*TEXT BLOCK:*
A simple way to mitigate this attack is to prevent the BIOS from booting off USB drives or CD/DVDs, in fact, anything other than the internal HDD.

Remember to password protect the BIOS settings themselves.  Unfortunately, the attacker may be able to reset the BIOS using a hardware jumper, and by default most will boot from CD.  As such, a better option is to get a motherboard that wipes all RAM on reboot by default.  Apparently, motherboards that support Microsoft's "TCG Platform Reset Attack Mitigation Specification" do this, but I have yet to see one.  Many server motherboards will perform a full RAM write/verify test though, and the few Intel ones I have tried do not allow you to abort the test.

Remanence Attacks

Remanence refers to the way that DRAM retains its contents even when power is removed for a short time.

*INSTRUCTION A:* Starting at the first line of the records and ending at the line that contains "Action: (x=189, y=145)", give the lines again with "Buy Limit" replaced by "Sell Limit" and nothing else changed.

*LISTED RECORDS:*
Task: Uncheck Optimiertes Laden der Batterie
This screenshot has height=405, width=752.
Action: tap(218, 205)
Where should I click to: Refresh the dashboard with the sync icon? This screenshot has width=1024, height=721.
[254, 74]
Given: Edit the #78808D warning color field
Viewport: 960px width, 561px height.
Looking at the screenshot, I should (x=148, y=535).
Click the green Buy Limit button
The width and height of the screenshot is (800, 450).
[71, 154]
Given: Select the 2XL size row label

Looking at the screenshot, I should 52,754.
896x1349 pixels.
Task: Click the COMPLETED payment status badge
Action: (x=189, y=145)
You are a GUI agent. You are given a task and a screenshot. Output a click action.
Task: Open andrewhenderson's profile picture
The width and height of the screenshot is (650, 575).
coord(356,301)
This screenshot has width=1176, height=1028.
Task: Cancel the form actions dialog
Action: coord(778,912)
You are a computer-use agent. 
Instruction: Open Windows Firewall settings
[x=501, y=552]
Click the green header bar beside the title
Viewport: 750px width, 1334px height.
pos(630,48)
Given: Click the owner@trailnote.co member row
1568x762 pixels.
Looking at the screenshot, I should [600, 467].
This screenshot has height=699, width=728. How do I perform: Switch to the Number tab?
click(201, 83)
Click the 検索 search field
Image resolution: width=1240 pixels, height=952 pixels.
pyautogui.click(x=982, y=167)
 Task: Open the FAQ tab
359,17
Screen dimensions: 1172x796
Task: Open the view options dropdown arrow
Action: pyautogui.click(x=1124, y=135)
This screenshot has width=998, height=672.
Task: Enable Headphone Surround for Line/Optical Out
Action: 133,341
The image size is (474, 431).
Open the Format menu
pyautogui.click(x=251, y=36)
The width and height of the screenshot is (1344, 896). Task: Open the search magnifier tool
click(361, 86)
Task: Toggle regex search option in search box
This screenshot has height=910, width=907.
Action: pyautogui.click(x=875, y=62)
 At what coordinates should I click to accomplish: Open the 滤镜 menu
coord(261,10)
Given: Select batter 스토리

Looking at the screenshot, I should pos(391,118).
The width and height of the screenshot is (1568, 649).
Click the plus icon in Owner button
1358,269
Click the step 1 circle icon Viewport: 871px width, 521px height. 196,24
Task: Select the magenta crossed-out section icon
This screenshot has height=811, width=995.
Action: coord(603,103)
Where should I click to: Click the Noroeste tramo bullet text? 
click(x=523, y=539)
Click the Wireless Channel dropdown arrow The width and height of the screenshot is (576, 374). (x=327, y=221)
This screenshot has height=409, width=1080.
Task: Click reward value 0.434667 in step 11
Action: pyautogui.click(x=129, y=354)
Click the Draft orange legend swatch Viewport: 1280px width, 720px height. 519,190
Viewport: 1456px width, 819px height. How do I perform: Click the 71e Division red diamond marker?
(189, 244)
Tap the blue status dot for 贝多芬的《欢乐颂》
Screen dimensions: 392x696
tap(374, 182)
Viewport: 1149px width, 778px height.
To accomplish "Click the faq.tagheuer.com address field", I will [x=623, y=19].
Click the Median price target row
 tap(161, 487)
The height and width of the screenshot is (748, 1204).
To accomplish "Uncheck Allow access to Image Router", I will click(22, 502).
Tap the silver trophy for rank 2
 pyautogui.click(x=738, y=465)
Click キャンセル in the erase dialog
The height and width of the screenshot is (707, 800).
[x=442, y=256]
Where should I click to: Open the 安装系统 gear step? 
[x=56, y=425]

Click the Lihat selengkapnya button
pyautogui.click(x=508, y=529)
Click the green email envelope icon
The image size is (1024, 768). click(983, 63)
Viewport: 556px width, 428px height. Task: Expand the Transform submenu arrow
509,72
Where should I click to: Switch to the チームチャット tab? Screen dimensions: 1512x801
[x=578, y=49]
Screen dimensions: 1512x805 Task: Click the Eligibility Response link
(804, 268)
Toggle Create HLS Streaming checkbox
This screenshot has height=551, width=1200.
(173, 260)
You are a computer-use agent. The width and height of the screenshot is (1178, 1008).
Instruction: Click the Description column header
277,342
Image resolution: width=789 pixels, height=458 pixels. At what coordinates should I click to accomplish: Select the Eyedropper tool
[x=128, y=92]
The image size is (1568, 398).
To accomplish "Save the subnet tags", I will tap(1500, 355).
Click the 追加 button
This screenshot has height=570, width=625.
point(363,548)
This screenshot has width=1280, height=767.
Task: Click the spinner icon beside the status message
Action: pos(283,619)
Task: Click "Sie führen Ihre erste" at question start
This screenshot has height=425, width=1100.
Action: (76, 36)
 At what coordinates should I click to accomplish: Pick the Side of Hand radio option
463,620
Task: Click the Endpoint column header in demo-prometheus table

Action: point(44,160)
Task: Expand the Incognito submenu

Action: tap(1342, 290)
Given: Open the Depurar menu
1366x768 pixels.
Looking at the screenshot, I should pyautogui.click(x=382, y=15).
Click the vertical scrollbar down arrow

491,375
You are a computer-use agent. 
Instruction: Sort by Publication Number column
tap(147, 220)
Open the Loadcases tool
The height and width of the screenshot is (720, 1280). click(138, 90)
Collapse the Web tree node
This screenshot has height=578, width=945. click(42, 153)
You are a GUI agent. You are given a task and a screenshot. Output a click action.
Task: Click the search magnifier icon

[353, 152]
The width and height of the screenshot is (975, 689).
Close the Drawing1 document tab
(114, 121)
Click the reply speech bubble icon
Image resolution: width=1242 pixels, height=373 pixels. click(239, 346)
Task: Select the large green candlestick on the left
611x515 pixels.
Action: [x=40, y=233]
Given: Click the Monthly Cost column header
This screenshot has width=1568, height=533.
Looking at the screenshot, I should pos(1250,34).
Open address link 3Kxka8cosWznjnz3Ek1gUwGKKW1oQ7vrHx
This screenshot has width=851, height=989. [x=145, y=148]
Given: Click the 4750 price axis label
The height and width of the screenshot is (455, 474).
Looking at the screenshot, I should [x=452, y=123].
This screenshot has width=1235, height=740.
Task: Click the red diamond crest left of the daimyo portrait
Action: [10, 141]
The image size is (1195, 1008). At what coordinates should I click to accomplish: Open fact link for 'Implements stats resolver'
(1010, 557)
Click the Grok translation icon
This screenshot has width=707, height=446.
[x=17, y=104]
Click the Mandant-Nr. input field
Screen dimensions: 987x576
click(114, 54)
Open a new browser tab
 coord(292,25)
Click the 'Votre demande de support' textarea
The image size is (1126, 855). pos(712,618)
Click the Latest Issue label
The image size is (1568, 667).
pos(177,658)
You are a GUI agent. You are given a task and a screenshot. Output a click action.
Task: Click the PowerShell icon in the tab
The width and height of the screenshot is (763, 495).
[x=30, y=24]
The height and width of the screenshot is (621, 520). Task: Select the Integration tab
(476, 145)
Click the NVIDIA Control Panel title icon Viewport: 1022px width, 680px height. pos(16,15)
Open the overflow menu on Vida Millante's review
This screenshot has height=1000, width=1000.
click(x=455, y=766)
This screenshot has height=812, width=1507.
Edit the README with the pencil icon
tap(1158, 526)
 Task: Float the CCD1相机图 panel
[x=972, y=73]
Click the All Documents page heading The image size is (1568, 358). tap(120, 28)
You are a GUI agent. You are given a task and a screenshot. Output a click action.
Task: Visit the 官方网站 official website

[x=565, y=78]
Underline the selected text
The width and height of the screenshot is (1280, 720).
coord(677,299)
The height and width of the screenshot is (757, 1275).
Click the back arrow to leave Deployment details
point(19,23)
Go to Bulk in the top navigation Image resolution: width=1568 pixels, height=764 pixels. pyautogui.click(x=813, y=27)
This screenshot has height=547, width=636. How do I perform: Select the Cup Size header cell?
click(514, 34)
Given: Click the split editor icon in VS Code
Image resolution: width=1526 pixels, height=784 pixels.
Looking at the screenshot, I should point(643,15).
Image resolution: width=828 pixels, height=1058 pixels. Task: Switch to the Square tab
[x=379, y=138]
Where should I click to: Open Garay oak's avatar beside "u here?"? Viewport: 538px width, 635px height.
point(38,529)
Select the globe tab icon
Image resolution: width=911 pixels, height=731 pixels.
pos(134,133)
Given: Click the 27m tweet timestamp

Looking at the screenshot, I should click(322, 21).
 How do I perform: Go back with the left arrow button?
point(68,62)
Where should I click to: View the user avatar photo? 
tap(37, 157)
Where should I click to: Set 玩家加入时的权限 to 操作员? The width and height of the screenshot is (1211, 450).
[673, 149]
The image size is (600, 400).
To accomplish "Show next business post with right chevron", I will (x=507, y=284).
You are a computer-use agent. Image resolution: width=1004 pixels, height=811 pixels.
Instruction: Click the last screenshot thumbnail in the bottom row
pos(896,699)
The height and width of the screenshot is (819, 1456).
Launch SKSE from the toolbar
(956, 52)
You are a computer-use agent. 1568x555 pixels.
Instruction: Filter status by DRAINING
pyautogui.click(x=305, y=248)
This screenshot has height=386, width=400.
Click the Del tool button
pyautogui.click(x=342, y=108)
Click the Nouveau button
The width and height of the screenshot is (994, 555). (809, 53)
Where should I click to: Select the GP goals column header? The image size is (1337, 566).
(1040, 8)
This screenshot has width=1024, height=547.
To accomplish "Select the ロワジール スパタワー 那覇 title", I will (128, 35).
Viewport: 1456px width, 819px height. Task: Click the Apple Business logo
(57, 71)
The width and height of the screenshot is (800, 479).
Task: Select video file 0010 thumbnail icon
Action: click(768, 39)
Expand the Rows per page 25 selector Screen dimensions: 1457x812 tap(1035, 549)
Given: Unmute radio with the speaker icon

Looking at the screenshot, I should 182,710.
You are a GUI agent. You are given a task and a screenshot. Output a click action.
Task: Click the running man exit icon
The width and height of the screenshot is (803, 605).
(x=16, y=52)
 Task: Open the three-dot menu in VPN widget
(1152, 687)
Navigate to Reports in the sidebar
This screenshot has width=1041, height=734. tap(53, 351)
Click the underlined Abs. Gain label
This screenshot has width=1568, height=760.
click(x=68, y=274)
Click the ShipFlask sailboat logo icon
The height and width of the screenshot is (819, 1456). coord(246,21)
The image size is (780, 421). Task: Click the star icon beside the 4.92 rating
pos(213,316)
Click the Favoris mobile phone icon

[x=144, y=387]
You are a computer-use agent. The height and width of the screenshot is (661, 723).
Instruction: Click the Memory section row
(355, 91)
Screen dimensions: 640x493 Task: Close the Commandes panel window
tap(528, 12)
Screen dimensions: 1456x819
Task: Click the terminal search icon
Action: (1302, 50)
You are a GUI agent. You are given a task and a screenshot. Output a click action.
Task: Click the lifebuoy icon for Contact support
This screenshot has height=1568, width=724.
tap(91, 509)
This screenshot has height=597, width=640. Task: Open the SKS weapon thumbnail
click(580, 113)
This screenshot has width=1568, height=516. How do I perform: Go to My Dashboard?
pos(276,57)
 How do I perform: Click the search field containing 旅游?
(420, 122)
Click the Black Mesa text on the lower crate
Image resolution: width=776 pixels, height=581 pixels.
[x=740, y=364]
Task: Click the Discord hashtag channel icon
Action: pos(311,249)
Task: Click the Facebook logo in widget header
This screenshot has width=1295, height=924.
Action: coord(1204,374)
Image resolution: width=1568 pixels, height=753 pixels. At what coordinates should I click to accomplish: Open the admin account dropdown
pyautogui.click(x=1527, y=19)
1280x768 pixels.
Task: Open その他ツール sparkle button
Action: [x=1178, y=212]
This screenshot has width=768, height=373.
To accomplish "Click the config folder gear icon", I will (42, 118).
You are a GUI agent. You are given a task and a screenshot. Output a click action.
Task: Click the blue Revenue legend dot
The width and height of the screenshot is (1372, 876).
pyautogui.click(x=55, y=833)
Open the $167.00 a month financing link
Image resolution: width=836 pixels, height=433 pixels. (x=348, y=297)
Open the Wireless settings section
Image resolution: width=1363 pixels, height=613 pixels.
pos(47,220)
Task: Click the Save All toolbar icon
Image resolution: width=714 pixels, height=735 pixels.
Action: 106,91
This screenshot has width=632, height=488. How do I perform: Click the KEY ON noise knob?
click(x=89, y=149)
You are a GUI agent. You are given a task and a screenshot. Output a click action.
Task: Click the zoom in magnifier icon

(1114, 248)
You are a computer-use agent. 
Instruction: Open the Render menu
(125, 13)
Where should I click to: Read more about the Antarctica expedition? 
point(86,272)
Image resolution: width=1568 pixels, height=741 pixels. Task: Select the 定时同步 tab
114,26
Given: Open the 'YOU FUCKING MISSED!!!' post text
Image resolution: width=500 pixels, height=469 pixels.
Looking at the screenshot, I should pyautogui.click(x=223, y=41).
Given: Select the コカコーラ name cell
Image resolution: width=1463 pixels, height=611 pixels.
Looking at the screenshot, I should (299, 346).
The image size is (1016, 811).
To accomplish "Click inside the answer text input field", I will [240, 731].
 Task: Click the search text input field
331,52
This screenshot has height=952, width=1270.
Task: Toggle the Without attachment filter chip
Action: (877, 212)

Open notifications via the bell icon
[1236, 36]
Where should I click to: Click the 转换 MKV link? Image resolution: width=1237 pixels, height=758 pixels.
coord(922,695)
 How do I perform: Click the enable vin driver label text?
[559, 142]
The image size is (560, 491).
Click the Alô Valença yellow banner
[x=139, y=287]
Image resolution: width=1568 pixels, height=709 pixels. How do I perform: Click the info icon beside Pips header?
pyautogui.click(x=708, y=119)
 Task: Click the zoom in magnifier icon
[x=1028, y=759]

*INSTRUCTION B:* In the text on BIOS and RAM attacks, what does remanence refer to?

*WRITTEN ANSWER A:*
Task: Uncheck Optimiertes Laden der Batterie
This screenshot has height=405, width=752.
Action: tap(218, 205)
Where should I click to: Refresh the dashboard with the sync icon? This screenshot has width=1024, height=721.
[254, 74]
Given: Edit the #78808D warning color field
Viewport: 960px width, 561px height.
Looking at the screenshot, I should (x=148, y=535).
Click the green Sell Limit button
The width and height of the screenshot is (800, 450).
[71, 154]
Given: Select the 2XL size row label

Looking at the screenshot, I should 52,754.
896x1349 pixels.
Task: Click the COMPLETED payment status badge
Action: (x=189, y=145)

*WRITTEN ANSWER B:* Remanence refers to the way DRAM retains its contents even when power is removed for a short time.